Same isolation pattern as the v1.3.21 country-block.sh smoke from the beginning. Both smokes now share a consistent contract: refuse-to-run with placeholders so a bare invocation cannot accidentally mutate operator state.

Smoke gate (all PASS post-deploy)¶

lapi-flush-cap.sh (new, 8 phases):
Pre-test alert count: 5001
Add NG (471 ranges): +1 alert -> 5002
Add IR (1454 ranges): +3 alerts -> 5005
Both countries' decisions remain active (no flush cascade)
Cleanup
country-reconciler.sh (new, 5 phases): operator- mediated due to the 5-min reconciler interval; runs manually post-deploy.
Existing smokes (regression sweep): lapi-wal.sh, scenario-descriptions.sh, scenarios-toggle.sh, appsec-tuning.sh, host-crud.sh, whitelist-roundtrip.sh -- all PASS unchanged.

Mid-impl gotchas (caught + fixed pre-tag)¶

Test schema sync: the country package's openTestDB + jobsDB helpers needed the new state column added.
Mutex-test flakiness: my refactor made AddRangeDecisions faster, shrinking the window where the serialisation test could observe id1=running while id2=pending.

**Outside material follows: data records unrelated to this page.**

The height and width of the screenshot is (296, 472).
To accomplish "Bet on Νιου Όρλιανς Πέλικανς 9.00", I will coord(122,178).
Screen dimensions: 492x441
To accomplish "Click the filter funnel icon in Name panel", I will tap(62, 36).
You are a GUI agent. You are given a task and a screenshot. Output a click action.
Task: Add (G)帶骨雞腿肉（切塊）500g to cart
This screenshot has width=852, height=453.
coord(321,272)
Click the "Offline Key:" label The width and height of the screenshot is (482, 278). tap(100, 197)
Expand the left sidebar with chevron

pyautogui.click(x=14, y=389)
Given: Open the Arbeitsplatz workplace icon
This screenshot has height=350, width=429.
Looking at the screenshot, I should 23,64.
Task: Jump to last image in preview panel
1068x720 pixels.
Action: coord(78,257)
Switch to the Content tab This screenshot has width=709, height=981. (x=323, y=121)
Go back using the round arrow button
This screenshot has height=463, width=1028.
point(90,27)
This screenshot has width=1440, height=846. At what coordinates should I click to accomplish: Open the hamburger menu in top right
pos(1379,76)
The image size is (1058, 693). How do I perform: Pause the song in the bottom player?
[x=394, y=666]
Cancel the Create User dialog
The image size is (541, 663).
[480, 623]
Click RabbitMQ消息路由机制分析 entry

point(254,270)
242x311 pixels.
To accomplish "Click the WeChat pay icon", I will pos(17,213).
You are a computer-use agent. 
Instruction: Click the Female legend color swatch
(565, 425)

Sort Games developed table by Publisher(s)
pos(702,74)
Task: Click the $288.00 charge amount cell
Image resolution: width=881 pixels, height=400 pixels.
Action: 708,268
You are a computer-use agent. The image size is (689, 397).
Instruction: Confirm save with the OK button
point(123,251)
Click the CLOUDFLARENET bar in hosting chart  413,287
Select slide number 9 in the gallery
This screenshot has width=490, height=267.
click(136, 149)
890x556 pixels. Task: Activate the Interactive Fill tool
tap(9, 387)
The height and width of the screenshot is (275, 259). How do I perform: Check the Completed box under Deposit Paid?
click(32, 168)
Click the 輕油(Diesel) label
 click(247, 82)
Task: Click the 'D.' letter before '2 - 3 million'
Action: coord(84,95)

Bumped the fake's addDelay 100ms -> 250ms and the sample window 150ms -> 400ms.
Smoke assertion too strict: initial smoke asserted delta == 1 per country. IR (1454 ranges, 3 chunks) produced delta=3. Adjusted to ceil(cidr_count/500). This is the v1.3.22 chunking still doing its job; the invariant is "alert count proportional to chunk count, not CIDR count".

Files changed¶

backend/migrations/033_country_expansions_state.{up,down}.sql (new)
backend/internal/crowdsec/client.go (AddRangeDecisions rewrite + CountDecisionsByOrigin)
backend/internal/crowdsec/client_test.go (test asserts new shape; new test for heterogeneous-origin rejection)
backend/internal/security/country/reconciler.go (new)
backend/internal/security/country/reconciler_test.go (new, 4 tests)
backend/internal/security/country/expander.go (Expansion.State field; LIST query selects state)
backend/internal/security/country/expander_test.go
jobs_test.go (test schema sync)
backend/internal/db/migrate_test.go (rollback chain extended)
backend/cmd/argos/main.go (Reconciler.Start wiring)
scripts/smoke/country-expansion-async.sh (isolation gate)
scripts/smoke/lapi-flush-cap.sh (new)
scripts/smoke/country-reconciler.sh (new)
docs/release-notes/v1.3.33.md (this file)
CHANGELOG.md, mkdocs.yml, version bump

Operator action required post-deploy¶

The operator's prod stack had 8 banned countries silently deactivated during v1.3.31. To restore enforcement:

# Re-apply each country one at a time and verify decisions
# persist across multiple expansions (the v1.3.33 fix's
# real-world validation):

for cc in IN IR RU TR US VN CN KR NG; do
    curl -fsS -X POST \
        -H "Cookie: argos_session=$SESSION" \
        -H "Content-Type: application/json" \
        -d '{"duration":"168h","reason":"v1.3.33 re-apply"}' \
        "http://localhost:9180/api/security/countries/${cc}/expand" \
    | jq -r '.id'
    sleep 30   # let the async job complete

    # Verify decisions persisted (NOT 0):
    docker exec argos-prod-crowdsec cscli decisions list \
        --origin "argos-country-${cc}" --limit 0 \
        | tail -n +2 | wc -l
done

Pre-v1.3.33 each new country would have wiped the previous ones; post-v1.3.33 they all coexist.

Not changed¶

All v1.3.32 backend / frontend / migration code unchanged.
Async-job pattern (v1.3.31), drift detector (v1.3.27), true_detect_mode (v1.3.29), scenario descriptions (v1.3.30) all unchanged.
LAPI WAL mode (v1.3.28) still active; helps reduce contention but does not address the alert-cap issue (which is row-count-driven, not lock-driven).

Eighth-strike pattern: lessons¶

Documented in project_four_strike_upstream_pattern.md. The key lesson for future LAPI bulk-emit code paths:

When emitting bulk LAPI data, mirror CAPI shape -- it's the only shape upstream tested at scale.

The pre-v1.3.33 shape (N alerts, 1 decision each) is documented in CrowdSec's OpenAPI spec as valid; LAPI accepts it without complaint. The cap-flush behaviour is invisible to a unit-tested emit path because the test only verifies the request shape, not the long-term state evolution after many emits.

Smoke verifies EFFECT. Unit tests verify spec. Both are necessary; neither is sufficient.